# France vs Croatia World Cup Final



## mahrez (Jul 13, 2018)

So who's your pick & why?

World Cup final predictions: Will France or Croatia lift the trophy?
https://www.google.com/amp/s/amp.usatoday.com/amp/781519002

One of the best World Cups in history comes to an end Sunday in Moscow, as France and Croatia face off at the Luzhniki Stadium with the world championship on the line.

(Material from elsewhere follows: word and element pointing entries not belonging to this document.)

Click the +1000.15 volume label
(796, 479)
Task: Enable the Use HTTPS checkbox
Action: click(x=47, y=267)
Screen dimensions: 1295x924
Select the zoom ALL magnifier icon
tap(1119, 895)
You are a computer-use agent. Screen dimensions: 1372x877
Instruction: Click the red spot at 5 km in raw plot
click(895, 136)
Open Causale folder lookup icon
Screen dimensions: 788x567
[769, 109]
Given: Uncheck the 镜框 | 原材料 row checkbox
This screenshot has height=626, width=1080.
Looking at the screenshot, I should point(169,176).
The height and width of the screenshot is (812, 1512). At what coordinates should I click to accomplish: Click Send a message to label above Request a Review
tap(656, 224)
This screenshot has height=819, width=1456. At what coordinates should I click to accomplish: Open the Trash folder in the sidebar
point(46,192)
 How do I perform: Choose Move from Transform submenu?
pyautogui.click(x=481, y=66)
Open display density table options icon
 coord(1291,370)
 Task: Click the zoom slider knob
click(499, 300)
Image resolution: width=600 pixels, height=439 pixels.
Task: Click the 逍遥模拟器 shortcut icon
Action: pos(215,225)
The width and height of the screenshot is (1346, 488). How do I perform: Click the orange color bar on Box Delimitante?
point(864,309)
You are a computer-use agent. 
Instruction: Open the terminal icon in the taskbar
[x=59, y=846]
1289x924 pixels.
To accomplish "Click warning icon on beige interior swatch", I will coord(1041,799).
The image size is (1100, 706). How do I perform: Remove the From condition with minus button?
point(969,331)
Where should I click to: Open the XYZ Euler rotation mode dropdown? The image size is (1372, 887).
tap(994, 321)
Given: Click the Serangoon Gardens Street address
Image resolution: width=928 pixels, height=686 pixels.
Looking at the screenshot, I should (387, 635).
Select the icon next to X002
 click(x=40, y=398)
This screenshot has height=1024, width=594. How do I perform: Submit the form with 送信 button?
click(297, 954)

I'm going with Croatia when almost  everybody else picking France.  There team chemistry & tatics will make the difference.  For a country with a pouplatiom roughy the size of LA vs powerhouse France they are big underdogs but they have motivation & momentum to settle the score vs the France.


----------



## younothat (Jul 13, 2018)

Some history on the last time these nations meet in the WC:

Croatia out to avenge defeat to France in 1998 World Cup semifinal:
https://www.sportsnet.ca/soccer/croatia-avenge-defeat-france-1998-world-cup-semifinal/

Like in 1998, France is the betting favourite over Croatia on Sunday, but this World Cup has been very unpredictable.

+390 on the money line for CRO is very tempting,  I'm not big on betting favorites but -110 on the money line for France is not bad odds, there younger should be fresher and they have the talent.


----------